The Ming Report by Keith Hays

SMELL THE COFFEE


I was thinking about the contrast between my two grandmothers’ kitchens at breakfast time. Grandmother Heath was up before dawn. She stoked up the fire in her cook stove with cobs and a chock of hickory and set the percolator on the back burner. It would burble and sing and the aroma of strong coffee would fill her kitchen and waft through the house calling the family to breakfast. Each perc re-circulated and strengthened the brew. Grandmother Heath’s breakfasts fueled you for the days’ work. The Heaths were farmers and Democrats with a big Capital D.

My Grandmother Hays had a new modern “dripolator”. She would rise at a more convenient hour, usually after her husband had gone down to switch on the electric range and heat the water on the back burner. Grandmother would do her hair, and descend in time to fill the top receptacle of her coffee maker from the kettle. The smell it created as it trickled down through the grounds was as timid and weak as the uniformly insipid brew that it produced. Grandmother Hays’ breakfasts barely assuaged the pangs of morning hunger. The Hays were town dwelling people of business and Republican with an emphasized R.

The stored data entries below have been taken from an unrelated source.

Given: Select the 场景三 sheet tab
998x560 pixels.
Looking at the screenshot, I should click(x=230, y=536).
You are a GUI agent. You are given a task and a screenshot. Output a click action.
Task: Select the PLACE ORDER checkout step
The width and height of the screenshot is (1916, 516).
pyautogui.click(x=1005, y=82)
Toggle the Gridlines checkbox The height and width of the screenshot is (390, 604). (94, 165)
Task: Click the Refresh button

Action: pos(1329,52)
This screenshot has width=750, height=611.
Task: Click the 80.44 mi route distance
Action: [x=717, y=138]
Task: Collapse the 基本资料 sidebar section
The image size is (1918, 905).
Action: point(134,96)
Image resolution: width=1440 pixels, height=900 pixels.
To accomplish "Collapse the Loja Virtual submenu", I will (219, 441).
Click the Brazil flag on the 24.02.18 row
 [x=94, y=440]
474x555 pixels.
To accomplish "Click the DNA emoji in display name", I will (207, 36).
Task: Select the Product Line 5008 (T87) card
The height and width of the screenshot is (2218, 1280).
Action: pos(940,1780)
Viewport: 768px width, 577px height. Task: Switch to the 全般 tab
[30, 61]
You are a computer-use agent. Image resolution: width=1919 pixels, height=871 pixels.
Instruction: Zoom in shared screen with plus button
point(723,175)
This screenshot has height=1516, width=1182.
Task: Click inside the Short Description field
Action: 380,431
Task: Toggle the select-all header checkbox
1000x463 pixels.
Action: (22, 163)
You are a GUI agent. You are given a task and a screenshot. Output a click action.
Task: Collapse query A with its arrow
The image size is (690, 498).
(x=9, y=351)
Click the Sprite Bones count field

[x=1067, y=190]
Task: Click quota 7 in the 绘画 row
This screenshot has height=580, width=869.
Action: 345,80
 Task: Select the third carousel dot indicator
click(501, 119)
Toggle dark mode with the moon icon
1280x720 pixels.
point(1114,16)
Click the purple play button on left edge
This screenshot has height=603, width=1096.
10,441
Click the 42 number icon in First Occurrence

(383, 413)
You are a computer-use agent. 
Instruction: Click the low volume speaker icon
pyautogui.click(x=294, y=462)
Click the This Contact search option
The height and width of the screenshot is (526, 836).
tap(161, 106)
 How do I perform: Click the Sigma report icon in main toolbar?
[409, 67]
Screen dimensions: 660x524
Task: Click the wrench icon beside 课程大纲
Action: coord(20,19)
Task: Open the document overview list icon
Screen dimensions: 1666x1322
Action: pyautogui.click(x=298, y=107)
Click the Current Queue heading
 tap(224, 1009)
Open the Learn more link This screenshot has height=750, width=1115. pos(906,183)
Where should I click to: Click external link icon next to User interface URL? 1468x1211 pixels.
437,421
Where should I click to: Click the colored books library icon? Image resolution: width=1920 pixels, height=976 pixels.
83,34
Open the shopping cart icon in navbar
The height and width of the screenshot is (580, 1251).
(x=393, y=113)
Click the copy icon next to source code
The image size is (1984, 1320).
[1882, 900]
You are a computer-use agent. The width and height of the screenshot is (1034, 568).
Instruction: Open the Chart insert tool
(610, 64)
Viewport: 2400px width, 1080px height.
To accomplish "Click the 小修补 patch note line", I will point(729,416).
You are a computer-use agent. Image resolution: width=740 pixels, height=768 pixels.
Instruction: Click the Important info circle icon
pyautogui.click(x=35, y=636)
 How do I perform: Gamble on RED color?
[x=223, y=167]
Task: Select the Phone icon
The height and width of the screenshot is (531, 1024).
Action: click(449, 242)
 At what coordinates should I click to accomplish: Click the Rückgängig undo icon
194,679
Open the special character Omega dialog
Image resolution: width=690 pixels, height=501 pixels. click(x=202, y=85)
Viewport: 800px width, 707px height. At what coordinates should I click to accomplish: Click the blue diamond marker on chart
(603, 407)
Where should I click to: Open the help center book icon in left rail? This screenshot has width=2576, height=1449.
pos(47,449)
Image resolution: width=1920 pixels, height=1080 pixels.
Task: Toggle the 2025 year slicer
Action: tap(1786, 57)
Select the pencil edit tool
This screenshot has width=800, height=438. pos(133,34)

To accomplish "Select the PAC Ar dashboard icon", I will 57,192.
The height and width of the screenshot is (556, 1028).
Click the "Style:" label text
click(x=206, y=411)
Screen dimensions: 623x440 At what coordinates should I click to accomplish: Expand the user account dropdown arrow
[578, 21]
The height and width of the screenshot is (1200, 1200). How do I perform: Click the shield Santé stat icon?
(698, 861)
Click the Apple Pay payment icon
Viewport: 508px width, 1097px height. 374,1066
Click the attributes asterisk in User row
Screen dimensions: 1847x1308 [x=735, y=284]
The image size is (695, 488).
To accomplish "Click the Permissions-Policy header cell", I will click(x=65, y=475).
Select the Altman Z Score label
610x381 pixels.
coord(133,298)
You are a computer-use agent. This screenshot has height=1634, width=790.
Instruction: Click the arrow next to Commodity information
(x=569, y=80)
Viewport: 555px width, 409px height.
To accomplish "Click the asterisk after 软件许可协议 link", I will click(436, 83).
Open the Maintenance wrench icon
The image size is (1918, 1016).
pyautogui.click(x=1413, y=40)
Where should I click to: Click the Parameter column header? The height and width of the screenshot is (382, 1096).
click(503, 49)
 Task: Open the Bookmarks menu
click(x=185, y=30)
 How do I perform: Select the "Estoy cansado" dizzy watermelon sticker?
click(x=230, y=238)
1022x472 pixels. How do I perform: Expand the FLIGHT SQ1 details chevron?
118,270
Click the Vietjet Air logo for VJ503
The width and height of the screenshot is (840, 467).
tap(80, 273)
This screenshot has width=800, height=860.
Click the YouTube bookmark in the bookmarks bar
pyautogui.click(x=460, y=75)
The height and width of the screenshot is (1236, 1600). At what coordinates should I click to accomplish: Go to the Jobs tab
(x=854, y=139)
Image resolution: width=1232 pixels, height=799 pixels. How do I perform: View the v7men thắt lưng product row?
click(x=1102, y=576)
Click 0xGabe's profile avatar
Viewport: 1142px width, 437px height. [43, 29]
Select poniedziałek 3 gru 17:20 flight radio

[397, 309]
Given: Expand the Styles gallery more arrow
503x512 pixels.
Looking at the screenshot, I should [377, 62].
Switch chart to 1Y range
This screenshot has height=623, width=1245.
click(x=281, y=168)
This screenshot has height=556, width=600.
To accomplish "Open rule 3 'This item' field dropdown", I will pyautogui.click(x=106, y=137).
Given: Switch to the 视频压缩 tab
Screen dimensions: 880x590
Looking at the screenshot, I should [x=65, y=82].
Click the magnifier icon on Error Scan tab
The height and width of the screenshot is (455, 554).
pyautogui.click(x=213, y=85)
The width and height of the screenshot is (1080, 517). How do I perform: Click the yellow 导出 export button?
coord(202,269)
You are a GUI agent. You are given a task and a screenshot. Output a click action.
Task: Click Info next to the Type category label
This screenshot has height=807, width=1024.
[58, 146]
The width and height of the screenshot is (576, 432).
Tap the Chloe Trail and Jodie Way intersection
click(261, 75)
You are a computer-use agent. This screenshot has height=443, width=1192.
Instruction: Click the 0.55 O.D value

It struck me that their contrasting approaches to breakfast is much like the contrasting approaches to economic crisis of our two political parties. One produces a barely colored hot beverage, the other a potent brew with strength and the power to lead you to the breakfast table. It is time for breakfast in the American economy.
It is time to advance a Democratic economic stimulus package with a tax cut as its centerpiece but a tax cut to benefit the people who need it most in a faltering economy. Wage earners or self-employed people making $70,000 or less a year each pay the first 15% of each dollar they earn to the Federal government in payroll taxes. Yes, I know that on paper one half of that amount is assessed against the employer, but the economic effect is the same as if the entire tax were deducted from the employees pay. The payroll tax funds Social Security, SSI and Medicare and, when “loaned” to the Federal treasury it funds the operations of government. Rents, royalties, dividends and interest an capital gains income do not bear this tax nor is it assessed against any wage, salary or self-employment income above the $70,000.00 cutoff.

Workers who do not earn enough to incur the income tax still bear this 15% burden, Wage earners in the lowest income tax bracket bear a real tax burden of 29%. A Democratic economic stimulus package should include a plan to abolish the $70,000.00 Social Security Tax cap on earned income, the $125,000.00 cap on Medicare Taxes and impose the tax equally on all income while cutting the rate in half. It is a policy of tax reform rather than a naked rate cut and one that would benefit those who need relief most, wage earners and small business while funding the extension of Medicare to cover prescription drugs.

A Democratic economic stimulus package should be designed to increase purchasing power and strength at the bottom from which it will percolate up rather than pouring money in at the top to trickle down where it will be absorbed by layer after layer leaving the foundation of the economic structure resting on dry and unstable sand. It is time to come to breakfast.